> **EXERCISE DETAILS**
Can you copy the material word for word, from the line with "700x436 pixels." to the line with "Action: coord(379,387)", including both of those lines and nothing else?

> **EXERCISE MATERIAL**
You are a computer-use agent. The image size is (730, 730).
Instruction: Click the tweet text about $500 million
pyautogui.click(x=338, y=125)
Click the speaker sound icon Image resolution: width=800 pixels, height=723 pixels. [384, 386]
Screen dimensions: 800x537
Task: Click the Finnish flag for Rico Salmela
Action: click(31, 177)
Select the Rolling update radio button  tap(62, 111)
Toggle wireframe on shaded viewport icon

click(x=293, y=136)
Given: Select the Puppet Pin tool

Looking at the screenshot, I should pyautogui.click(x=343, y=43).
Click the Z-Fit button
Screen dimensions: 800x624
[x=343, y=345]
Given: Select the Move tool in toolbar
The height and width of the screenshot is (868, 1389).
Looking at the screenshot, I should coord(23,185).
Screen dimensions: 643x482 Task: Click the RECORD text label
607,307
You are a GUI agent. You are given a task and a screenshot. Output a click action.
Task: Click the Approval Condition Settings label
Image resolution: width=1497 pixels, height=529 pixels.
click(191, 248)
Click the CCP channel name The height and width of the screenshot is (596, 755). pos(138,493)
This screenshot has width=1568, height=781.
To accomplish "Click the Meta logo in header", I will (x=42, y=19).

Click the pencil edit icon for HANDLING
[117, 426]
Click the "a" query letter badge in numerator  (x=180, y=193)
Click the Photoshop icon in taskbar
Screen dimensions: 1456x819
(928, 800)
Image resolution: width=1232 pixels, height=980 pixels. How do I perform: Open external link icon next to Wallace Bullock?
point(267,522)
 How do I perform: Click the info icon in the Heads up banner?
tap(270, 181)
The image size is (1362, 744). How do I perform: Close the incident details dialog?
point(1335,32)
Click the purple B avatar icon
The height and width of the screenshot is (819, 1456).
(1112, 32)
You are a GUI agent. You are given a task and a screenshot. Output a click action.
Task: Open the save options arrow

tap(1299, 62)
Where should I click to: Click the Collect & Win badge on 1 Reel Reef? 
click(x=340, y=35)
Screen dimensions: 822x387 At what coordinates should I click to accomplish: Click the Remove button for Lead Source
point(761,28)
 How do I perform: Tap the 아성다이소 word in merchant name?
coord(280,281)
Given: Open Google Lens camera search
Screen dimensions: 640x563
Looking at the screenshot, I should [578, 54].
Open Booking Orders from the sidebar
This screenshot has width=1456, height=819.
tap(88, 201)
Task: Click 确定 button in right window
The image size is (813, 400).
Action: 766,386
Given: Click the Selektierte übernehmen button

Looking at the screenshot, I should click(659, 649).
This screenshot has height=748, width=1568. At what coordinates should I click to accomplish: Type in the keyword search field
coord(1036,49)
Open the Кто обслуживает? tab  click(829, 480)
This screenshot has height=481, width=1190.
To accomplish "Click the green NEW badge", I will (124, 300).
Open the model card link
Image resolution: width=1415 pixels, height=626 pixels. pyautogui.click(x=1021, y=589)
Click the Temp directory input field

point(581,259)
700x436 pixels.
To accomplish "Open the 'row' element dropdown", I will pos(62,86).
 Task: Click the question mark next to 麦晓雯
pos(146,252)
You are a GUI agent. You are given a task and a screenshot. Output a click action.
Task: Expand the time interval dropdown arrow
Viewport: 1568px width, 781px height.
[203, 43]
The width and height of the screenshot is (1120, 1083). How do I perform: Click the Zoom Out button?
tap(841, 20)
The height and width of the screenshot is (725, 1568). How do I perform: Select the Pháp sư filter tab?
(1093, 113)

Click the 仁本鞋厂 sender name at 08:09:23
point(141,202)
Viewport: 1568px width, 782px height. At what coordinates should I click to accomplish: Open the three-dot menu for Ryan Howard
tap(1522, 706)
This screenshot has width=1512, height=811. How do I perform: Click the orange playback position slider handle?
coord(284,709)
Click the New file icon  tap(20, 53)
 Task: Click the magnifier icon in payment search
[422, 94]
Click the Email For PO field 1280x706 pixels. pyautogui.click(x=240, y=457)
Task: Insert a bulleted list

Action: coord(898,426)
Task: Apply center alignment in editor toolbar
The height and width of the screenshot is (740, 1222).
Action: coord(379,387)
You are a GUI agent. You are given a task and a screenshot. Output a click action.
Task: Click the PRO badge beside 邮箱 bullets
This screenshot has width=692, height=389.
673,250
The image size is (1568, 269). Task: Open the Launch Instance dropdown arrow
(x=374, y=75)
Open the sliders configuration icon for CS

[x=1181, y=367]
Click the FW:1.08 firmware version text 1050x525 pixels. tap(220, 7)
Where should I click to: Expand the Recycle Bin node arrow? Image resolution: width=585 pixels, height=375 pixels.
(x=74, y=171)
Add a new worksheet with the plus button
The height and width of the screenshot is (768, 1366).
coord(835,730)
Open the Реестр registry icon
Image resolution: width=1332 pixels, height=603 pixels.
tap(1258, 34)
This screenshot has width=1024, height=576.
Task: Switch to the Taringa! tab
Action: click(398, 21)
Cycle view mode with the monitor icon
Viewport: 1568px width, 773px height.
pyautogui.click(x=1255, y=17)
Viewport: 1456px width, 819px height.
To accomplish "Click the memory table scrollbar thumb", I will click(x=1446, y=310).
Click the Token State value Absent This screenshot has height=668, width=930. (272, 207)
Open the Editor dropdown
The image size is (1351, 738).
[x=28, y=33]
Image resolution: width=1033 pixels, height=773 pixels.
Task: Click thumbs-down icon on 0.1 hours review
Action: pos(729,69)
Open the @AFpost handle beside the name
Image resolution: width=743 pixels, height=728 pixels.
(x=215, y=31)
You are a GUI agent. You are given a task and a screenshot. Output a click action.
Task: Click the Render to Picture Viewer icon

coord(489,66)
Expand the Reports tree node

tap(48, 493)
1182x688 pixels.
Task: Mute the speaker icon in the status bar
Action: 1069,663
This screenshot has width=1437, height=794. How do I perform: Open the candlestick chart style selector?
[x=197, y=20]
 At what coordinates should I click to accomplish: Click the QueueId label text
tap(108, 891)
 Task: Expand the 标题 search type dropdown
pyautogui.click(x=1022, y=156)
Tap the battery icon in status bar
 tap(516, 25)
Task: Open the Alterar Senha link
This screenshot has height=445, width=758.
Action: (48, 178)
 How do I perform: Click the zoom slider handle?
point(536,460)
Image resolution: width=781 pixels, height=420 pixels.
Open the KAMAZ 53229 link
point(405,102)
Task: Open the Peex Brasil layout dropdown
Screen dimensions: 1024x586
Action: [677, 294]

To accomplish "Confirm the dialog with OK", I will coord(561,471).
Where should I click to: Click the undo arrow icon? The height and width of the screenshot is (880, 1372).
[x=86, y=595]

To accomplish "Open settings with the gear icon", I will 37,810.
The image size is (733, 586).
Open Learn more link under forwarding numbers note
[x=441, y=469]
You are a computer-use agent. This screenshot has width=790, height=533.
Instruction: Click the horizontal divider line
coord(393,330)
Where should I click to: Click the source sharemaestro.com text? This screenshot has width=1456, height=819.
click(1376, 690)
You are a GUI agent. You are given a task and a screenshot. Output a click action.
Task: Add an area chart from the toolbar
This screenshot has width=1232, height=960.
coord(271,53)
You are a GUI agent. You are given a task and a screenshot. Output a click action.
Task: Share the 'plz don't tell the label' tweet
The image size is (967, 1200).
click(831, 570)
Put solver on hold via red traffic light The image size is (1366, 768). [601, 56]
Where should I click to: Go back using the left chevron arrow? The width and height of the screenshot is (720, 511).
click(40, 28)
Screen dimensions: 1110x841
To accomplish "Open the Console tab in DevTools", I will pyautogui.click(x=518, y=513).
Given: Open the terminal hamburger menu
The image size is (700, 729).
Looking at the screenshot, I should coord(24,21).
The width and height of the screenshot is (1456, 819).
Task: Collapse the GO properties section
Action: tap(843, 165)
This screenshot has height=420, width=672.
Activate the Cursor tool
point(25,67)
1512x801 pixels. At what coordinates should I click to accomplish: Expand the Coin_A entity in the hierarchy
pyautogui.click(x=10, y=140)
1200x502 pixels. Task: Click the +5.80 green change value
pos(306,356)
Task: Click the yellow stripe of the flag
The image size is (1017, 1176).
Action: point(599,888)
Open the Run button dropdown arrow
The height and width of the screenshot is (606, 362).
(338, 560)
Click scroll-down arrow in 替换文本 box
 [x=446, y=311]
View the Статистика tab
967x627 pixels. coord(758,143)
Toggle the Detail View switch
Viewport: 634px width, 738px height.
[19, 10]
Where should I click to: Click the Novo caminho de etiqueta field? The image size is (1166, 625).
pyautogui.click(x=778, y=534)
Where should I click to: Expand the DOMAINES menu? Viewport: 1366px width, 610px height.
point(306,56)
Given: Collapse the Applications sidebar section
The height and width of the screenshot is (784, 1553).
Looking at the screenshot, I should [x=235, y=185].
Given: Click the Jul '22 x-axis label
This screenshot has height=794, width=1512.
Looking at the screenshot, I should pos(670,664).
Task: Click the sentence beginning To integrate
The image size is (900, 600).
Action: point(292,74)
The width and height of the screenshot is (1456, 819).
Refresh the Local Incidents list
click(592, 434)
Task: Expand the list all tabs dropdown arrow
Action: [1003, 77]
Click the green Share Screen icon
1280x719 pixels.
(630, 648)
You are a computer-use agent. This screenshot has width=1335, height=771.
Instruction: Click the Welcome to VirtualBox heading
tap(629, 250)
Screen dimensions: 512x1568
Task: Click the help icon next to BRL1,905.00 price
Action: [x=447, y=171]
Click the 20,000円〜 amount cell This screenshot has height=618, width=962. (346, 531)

> **CORRECT OUTPUT**
700x436 pixels.
To accomplish "Open the 'row' element dropdown", I will pos(62,86).
 Task: Click the question mark next to 麦晓雯
pos(146,252)
You are a GUI agent. You are given a task and a screenshot. Output a click action.
Task: Expand the time interval dropdown arrow
Viewport: 1568px width, 781px height.
[203, 43]
The width and height of the screenshot is (1120, 1083). How do I perform: Click the Zoom Out button?
tap(841, 20)
The height and width of the screenshot is (725, 1568). How do I perform: Select the Pháp sư filter tab?
(1093, 113)

Click the 仁本鞋厂 sender name at 08:09:23
point(141,202)
Viewport: 1568px width, 782px height. At what coordinates should I click to accomplish: Open the three-dot menu for Ryan Howard
tap(1522, 706)
This screenshot has width=1512, height=811. How do I perform: Click the orange playback position slider handle?
coord(284,709)
Click the New file icon  tap(20, 53)
 Task: Click the magnifier icon in payment search
[422, 94]
Click the Email For PO field 1280x706 pixels. pyautogui.click(x=240, y=457)
Task: Insert a bulleted list

Action: coord(898,426)
Task: Apply center alignment in editor toolbar
The height and width of the screenshot is (740, 1222).
Action: coord(379,387)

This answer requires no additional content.